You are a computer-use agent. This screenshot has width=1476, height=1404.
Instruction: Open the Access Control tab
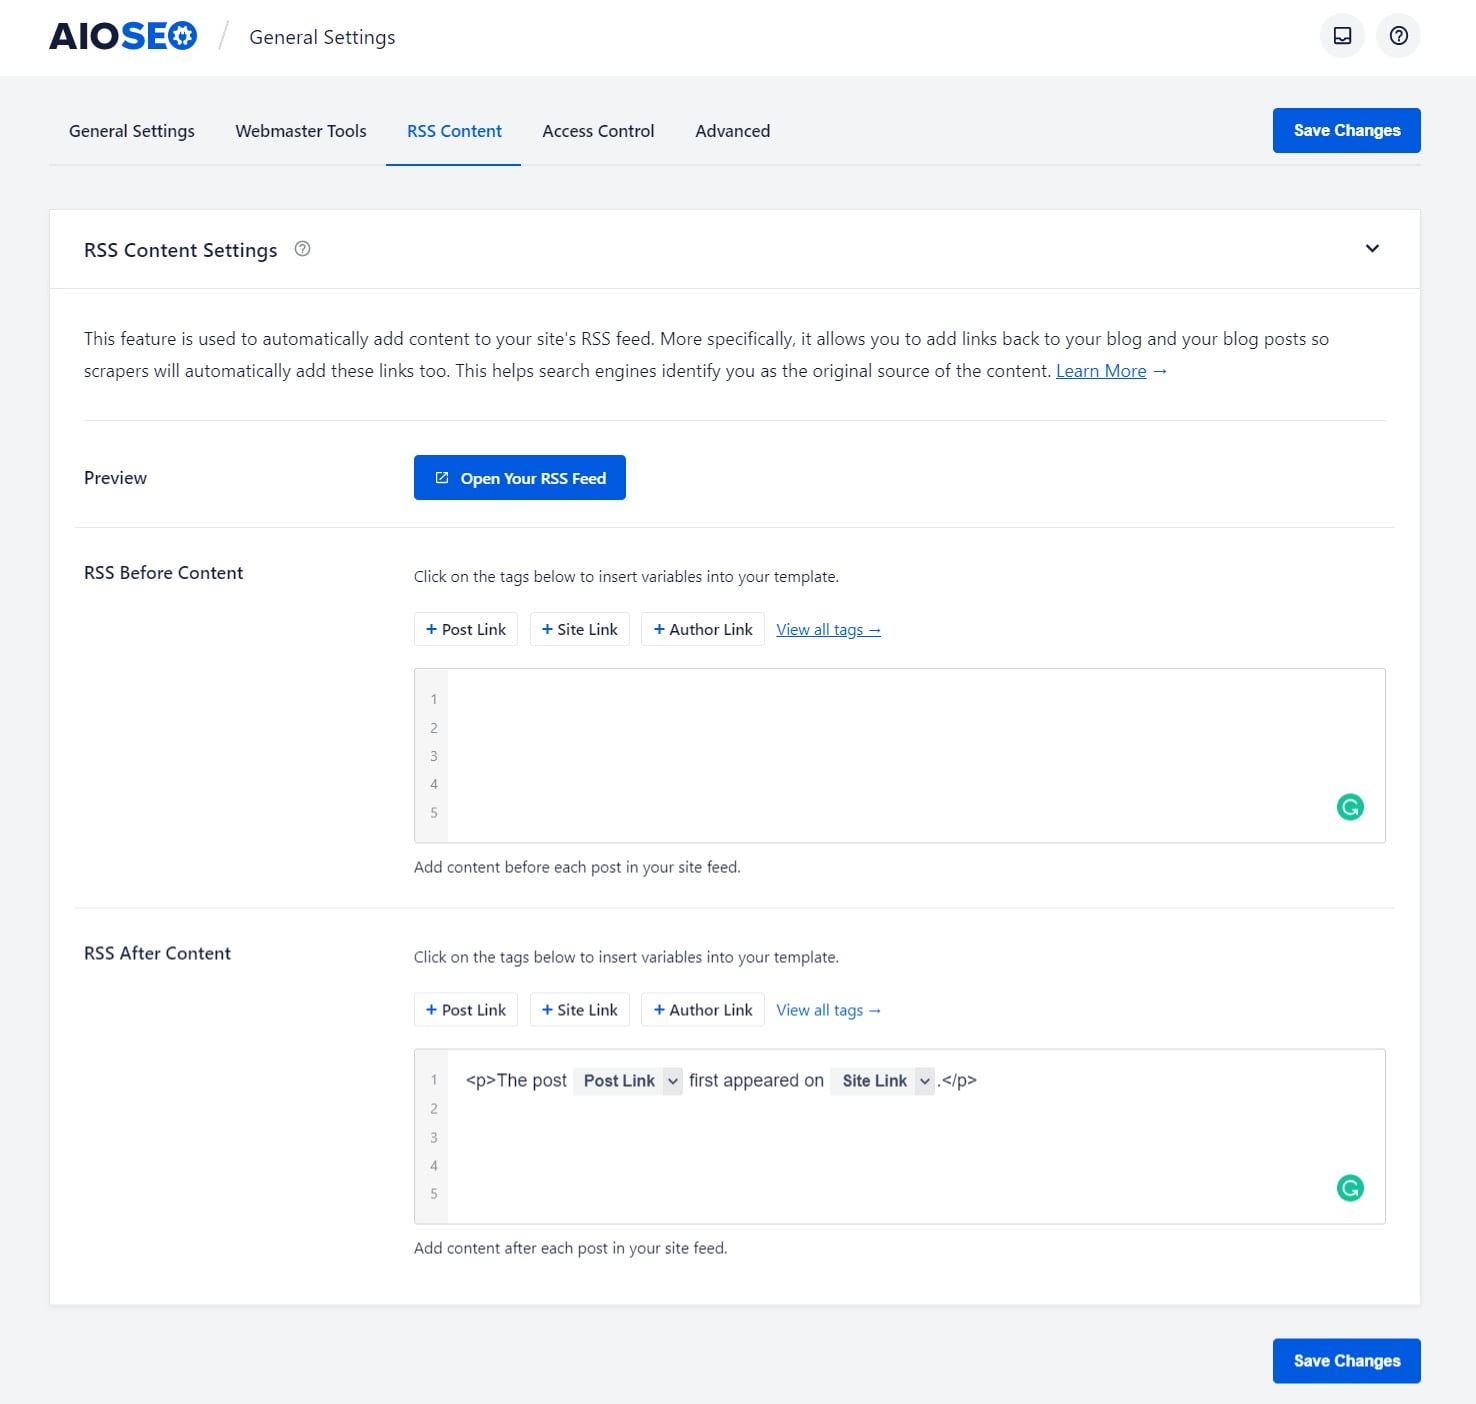click(598, 131)
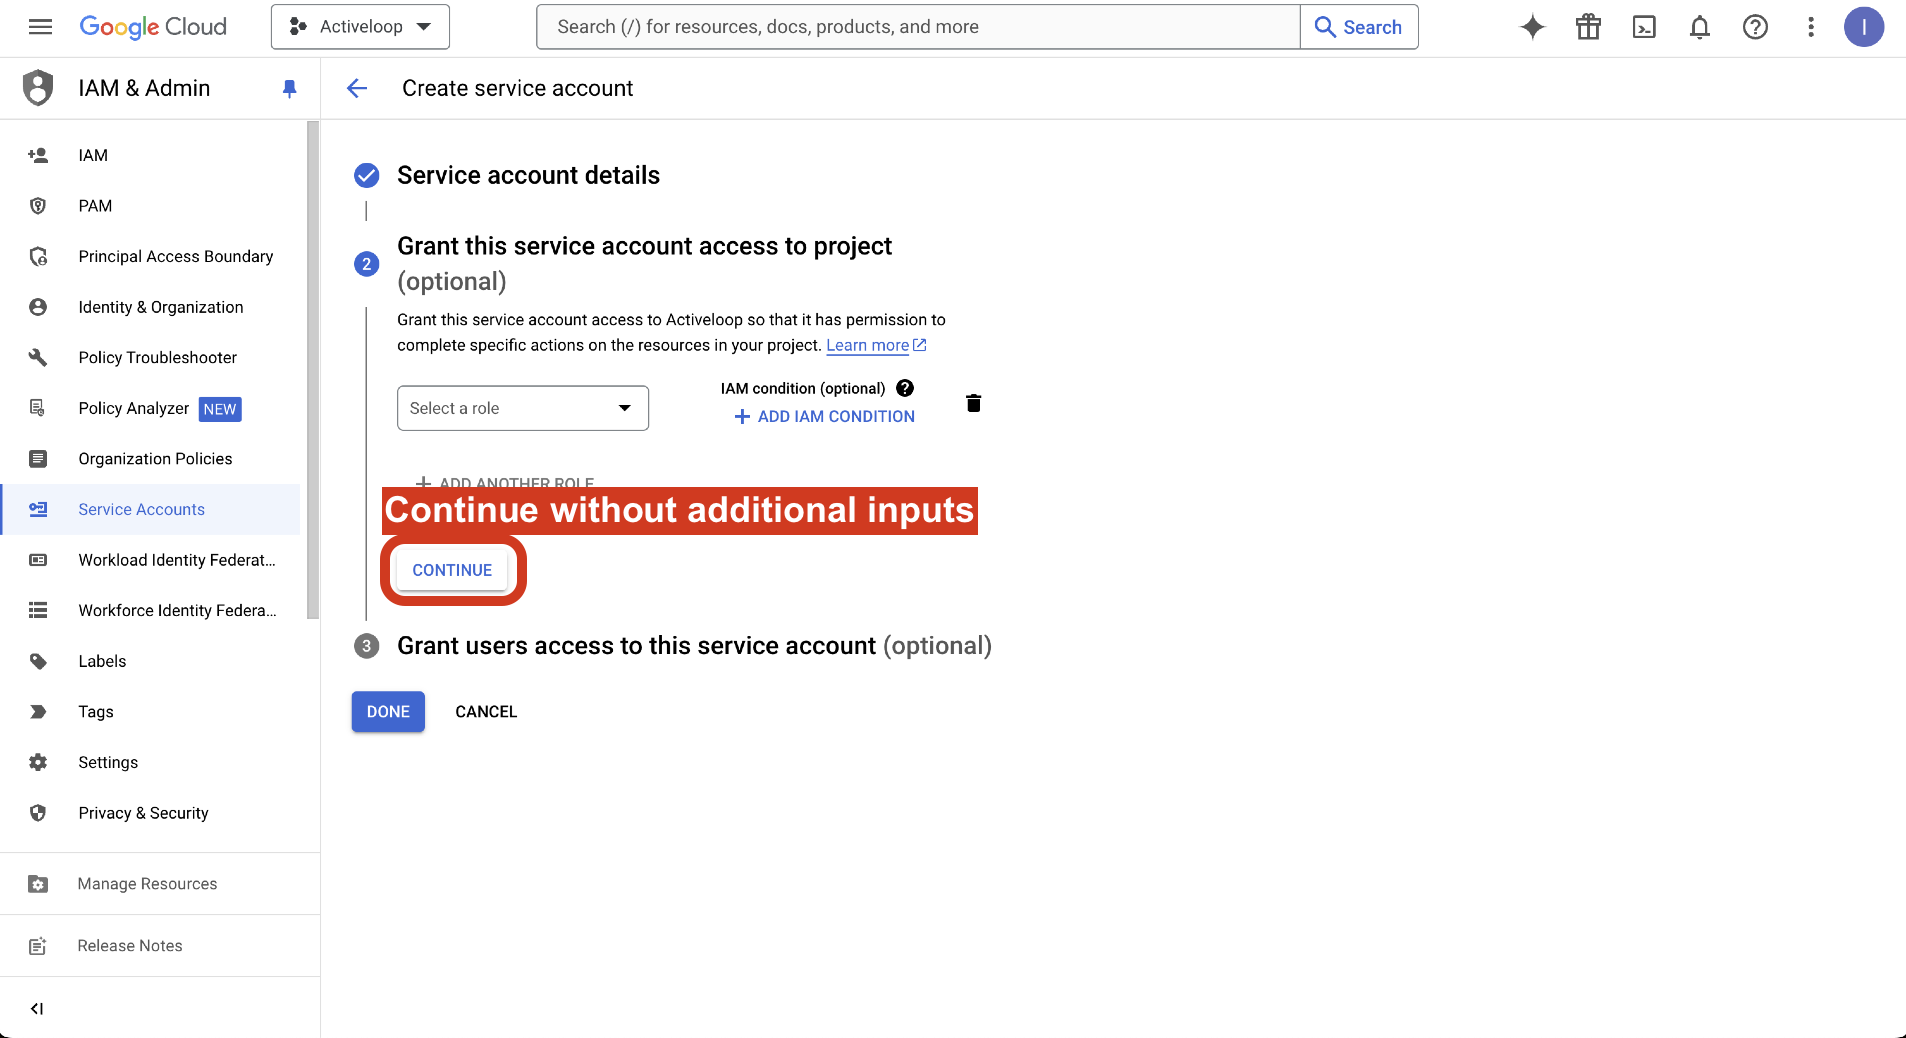Image resolution: width=1906 pixels, height=1038 pixels.
Task: Expand the Activeloop project picker
Action: coord(360,27)
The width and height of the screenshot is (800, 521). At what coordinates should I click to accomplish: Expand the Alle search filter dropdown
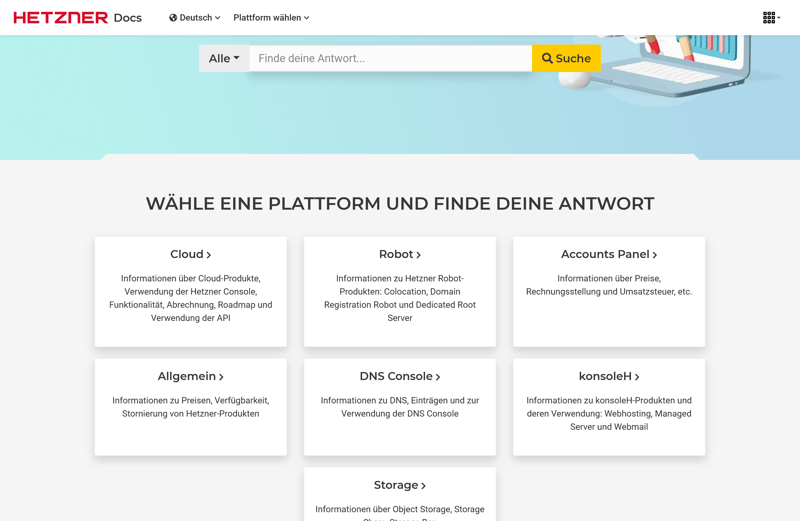[224, 59]
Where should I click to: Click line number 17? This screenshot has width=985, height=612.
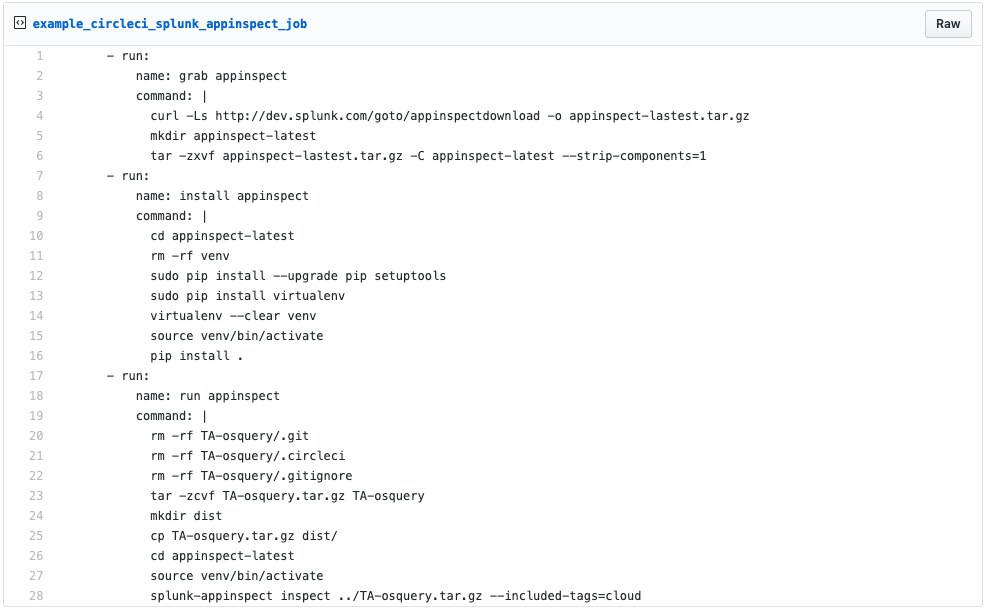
━━━━━━━━━━━━━━━━━━━━
Task item
Write out the material above precisely, leaving each picture behind.

Completed exercise
You are a computer-use agent. This screenshot has width=1476, height=1404.
Instruction: Open the Access Control tab
click(598, 131)
Image resolution: width=1906 pixels, height=1038 pixels.
Task: Expand the Activeloop project picker
Action: coord(360,27)
The width and height of the screenshot is (800, 521). At what coordinates should I click to accomplish: Expand the Alle search filter dropdown
[224, 59]
Where should I click to: Click line number 17? This screenshot has width=985, height=612.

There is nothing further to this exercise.